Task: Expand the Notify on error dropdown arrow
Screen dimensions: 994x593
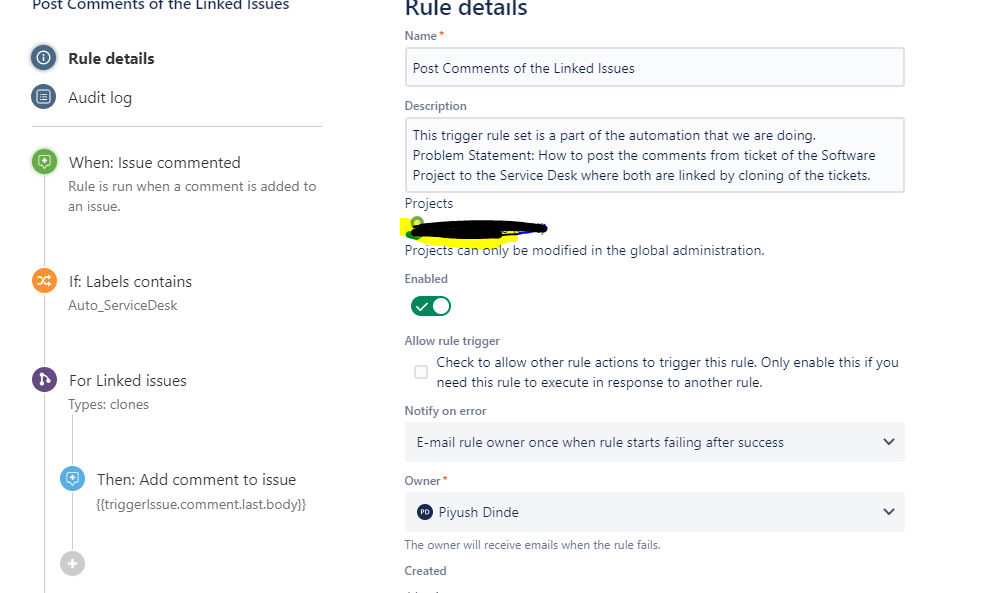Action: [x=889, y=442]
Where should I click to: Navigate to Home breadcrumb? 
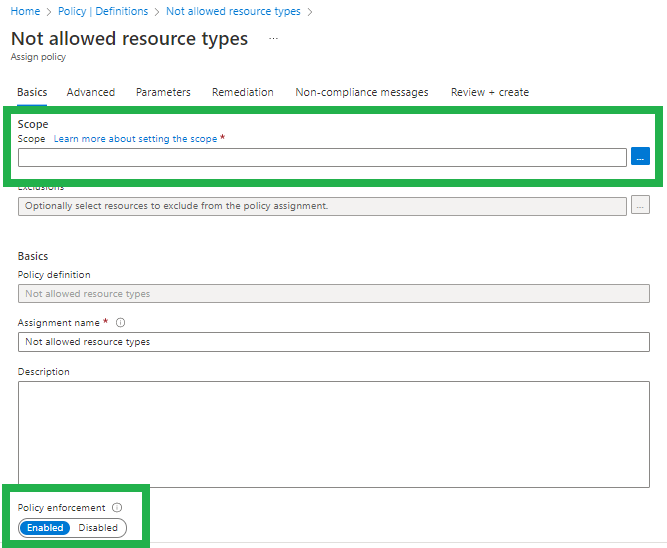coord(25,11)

--

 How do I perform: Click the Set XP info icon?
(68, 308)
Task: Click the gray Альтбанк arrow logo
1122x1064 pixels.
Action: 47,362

--

### Activity
Within the entries above, find every line where the string "arrow" occurs, and copy it.

### Completed exercise
Task: Expand the Notify on error dropdown arrow
Task: Click the gray Альтбанк arrow logo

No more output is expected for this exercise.